Oren Cass is a senior fellow at the Manhattan Institute and author of the new book “The Once and Future Worker: A Vision for the Renewal of Work in America.”
“First of all, the economy itself is really strong,” Commerce Secretary Wilbur Ross told CNBC on Tuesday, citing such factors as low unemployment and high consumer confidence. “It’s the press that seems more obsessed with what may lie in the future.” Policymakers should share that obsession, though, because America is at once booming and fading.
Last week, for example, the Centers for Disease Control and Prevention confirmed that U.S. life expectancy declined for a third straight year in 2017 — a calamity last observed in the 1910s amid a global flu pandemic and World War I. Gross domestic product is surging and now stands nearly 20 percent above its pre-recession level, yet the Economic Innovation Group’s Distressed Communities Index reports that the most prosperous 20 percent of U.S. Zip codes account for the entire net increase in employment over that period. Across the remaining 80 percent of the United States, fewer jobs exist now than in 2007.

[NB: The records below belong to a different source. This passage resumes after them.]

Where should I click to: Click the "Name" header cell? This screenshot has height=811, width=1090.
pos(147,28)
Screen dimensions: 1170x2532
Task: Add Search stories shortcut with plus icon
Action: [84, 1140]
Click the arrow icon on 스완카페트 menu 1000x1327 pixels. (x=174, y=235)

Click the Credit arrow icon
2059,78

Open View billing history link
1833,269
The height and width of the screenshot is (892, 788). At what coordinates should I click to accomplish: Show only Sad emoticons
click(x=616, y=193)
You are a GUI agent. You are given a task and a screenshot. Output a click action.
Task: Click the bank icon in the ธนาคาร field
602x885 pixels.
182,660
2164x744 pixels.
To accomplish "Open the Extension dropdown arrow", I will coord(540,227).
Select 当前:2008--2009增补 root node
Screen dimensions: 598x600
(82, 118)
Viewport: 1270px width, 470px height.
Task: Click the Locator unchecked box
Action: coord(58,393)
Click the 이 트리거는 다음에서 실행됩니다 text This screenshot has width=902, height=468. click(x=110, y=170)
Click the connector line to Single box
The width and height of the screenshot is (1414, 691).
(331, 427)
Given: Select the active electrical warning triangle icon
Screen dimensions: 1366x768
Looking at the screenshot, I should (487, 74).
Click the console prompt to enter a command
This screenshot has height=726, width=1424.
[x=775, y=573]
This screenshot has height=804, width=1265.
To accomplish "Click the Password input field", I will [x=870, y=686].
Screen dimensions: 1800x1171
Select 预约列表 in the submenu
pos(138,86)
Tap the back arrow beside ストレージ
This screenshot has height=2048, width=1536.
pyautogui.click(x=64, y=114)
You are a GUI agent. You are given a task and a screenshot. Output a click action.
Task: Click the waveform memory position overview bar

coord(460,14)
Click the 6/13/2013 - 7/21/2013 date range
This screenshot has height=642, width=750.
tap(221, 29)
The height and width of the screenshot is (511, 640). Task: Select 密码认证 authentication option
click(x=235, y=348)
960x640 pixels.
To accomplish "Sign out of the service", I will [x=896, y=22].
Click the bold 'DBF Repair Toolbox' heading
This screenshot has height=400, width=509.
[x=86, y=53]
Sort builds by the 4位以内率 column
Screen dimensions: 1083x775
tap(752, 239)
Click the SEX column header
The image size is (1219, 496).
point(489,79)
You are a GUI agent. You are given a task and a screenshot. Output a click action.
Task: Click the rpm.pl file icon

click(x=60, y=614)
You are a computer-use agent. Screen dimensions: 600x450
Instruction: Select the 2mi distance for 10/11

In a world that revolves around sound bites, headlines and tweets, the art of holding two ideas in one’s head has lost its appeal. But that is what understanding this moment in the United States requires. The economy is booming, as most every metric will attest. But it is doing so in cyclical terms, in an upswing following a deep recession. The economy’s long-term trajectory, at least for less-educated Americans, remains downward. We have yet to grapple with the problems that have degraded the U.S. labor market for decades, so we have no right to expect improving results.